Obeticholic Acid (6alpha-ethyl-chenodeoxycholic acid, 6-ECDCA, INT-747) is a potent and selective agonist of FXR with EC50 value of 99 nM [1].

The farnesoid X receptor (FXR) is a nuclear bile acid receptor involved in bile acid homeostasis, liver fibrosis, hepatic and intestinal inflammation and cardiovascular disease [2].

Obeticholic Acid is a potent and selective FXR agonist with anticholeretic activity [1]. Obeticholic Acid is a semisynthetic bile acid derivative and potent FXR ligand. In estrogen-induced cholestasis rats, 6-ECDCA protected against cholestasis induced by 17α-ethynylestradiol (E217α) [2]. In cirrhotic portal hypertension (PHT) rat models, INT-747 (30 mg/kg) reactivated the FXR downstream signaling pathway and reduced portal pressure by lowering total intrahepatic vascular resistance (IHVR) without deleterious systemic hypotension.

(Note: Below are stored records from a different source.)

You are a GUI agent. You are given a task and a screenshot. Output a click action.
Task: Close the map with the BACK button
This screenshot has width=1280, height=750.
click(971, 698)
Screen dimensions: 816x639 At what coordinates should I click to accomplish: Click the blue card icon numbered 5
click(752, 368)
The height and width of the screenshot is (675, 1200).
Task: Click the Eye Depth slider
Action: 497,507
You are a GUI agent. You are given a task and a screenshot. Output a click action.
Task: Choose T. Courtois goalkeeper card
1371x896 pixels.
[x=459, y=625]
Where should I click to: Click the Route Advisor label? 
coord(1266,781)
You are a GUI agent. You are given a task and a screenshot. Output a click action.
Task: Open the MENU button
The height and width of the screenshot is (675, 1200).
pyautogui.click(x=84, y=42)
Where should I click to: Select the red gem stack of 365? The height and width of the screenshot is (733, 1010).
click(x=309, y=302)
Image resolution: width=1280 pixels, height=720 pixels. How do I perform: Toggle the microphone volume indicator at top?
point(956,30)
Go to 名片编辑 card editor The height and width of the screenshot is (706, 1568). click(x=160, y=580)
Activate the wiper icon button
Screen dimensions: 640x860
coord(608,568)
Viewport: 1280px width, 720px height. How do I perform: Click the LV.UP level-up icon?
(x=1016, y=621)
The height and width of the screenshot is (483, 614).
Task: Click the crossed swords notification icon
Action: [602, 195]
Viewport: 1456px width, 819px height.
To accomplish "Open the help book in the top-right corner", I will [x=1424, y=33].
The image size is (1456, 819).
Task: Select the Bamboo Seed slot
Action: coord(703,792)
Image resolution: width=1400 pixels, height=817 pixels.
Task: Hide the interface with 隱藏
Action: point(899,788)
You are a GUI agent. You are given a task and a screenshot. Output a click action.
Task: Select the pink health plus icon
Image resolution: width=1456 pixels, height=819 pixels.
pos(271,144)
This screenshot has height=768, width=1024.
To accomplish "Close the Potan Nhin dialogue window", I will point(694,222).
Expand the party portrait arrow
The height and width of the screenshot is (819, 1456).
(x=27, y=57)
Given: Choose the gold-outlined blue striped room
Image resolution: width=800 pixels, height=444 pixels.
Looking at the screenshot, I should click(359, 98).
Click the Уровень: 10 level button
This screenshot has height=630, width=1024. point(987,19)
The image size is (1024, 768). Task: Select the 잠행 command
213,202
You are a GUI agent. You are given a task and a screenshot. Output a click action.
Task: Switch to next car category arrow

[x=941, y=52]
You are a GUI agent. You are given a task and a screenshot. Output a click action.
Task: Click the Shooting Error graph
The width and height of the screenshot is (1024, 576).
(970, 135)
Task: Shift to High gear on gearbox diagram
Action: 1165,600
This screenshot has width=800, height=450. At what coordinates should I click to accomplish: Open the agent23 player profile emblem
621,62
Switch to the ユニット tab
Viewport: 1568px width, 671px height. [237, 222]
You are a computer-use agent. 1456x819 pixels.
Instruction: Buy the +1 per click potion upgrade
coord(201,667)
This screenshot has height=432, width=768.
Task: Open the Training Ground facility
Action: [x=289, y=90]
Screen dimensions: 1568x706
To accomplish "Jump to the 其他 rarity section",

This effect was associated with an increased eNOS activity [3]. In the Dahl rat model of salt-sensitive hypertension and insulin-resistance (IR), high salt (HS) diet significantly increased systemic blood pressure and downregulated tissue DDAH expression. INT-747 enhanced insulin sensitivity and inhibited the decrease of DDAH expression [4].

References:
[1].  Pellicciari R, Fiorucci S, Camaioni E, et al. 6alpha-ethyl-chenodeoxycholic acid (6-ECDCA), a potent and selective FXR agonist endowed with anticholestatic activity. J Med Chem, 2002, 45(17): 3569-3572.
[2].  Fiorucci S, Clerici C, Antonelli E, et al. Protective effects of 6-ethyl chenodeoxycholic acid, a farnesoid X receptor ligand, in estrogen-induced cholestasis. J Pharmacol Exp Ther, 2005, 313(2): 604-612.
[3].  Verbeke L, Farre R, Trebicka J, et al. Obeticholic acid, a farnesoid X receptor agonist, improves portal hypertension by two distinct pathways in cirrhotic rats. Hepatology, 2014, 59(6): 2286-2298.
[4].  Ghebremariam YT, Yamada K, Lee JC, et al. FXR agonist INT-747 upregulates DDAH expression and enhances insulin sensitivity in high-salt fed Dahl rats. PLoS One, 2013, 8(4): e60653.